Here are the top eight ways to protect yourself and your company from phishing scams:
1. Be cautious with emails that request personal information
Your bank, healthcare provider, the IRS and credit card company will not ask for personal information via email. Also, companies like Facebook or Gmail will not ask for passwords in emails. Do not click on any links or download attachments that request your personal information.
2. If you are unsure, call the company
If you receive an email and are truly unsure whether or not the request is legitimate, call the company that is supposedly sending the email. If you can’t call the company (like Facebook), then log on to their website and use their Help feature to learn if the request is legitimate.

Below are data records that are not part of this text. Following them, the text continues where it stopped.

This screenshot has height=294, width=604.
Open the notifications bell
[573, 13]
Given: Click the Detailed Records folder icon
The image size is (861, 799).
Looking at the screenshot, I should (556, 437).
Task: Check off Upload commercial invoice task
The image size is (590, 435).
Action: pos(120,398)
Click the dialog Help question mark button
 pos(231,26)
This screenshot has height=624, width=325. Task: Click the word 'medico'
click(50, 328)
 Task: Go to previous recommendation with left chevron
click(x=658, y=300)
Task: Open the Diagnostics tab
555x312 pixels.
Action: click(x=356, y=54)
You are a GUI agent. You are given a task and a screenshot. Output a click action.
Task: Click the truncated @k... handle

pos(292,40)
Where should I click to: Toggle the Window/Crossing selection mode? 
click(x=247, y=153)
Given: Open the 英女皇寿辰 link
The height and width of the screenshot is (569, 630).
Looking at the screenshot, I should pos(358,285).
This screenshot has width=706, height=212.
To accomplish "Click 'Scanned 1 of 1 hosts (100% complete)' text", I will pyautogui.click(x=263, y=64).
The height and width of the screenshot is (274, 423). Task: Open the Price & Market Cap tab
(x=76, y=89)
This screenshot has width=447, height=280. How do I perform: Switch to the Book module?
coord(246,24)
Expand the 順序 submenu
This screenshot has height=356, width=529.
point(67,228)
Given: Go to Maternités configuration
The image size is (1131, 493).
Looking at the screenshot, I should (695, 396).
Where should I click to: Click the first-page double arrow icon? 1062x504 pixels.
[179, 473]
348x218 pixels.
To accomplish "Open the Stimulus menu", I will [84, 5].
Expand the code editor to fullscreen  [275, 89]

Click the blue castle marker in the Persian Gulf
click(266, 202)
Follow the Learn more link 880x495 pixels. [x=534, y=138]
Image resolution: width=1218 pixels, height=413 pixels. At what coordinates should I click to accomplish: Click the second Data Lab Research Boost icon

3. Know how to identify a fake email
Most of us are in a hurry or multitasking when we are checking our email. Hackers know this and they are very good at creating emails that look very professional or similar to the real email addresses. But if you look closely, you will almost see a type or contact address that is off so take the time to pay attention to the sender before you open or click a link.
4. Be wary with links within email
Unless you are completely certain that the email is from a trusted source, be cautious about links in email. Instead of clicking a link, open new browser and type the URL directly into the address bar. Phishing links are usually masked as legitimate links but then can redirect you to a different site
5. Keep your browser up to date
Popular browsers often update to include the latest security patch. Browsers are constantly observing phishing scams and vulnerabilities and updating to protect their users against these new scams. If you haven’t updated your browser, even if you are getting a reminder, now might be the time.
6. Create a SPAM filter for your emails
SPAM filters can help protect against viruses or blank senders so that suspicious emails never even reach your inbox.
7. Use pop-up blockers
Not all phishing attacks happen through emails. Many hackers use pop-ups as the source of phishing scams. Pop-up blockers can help protect you from unwanted pop-ups when you are browsing.
8. Check your accounts on a regular basis
Most phishing scams are aimed at obtaining financial account information. Be certain that you are regularly checking your accounts for any suspicious behavior.
The most important piece of advice against phishing attacks is to remain alert. Even though many of these scams seems simplistic and are easy to spot, many of them are quite sophisticated. Stay alert when checking your emails from anyone and train your team to do the same and you can decrease the threat of phishing attack.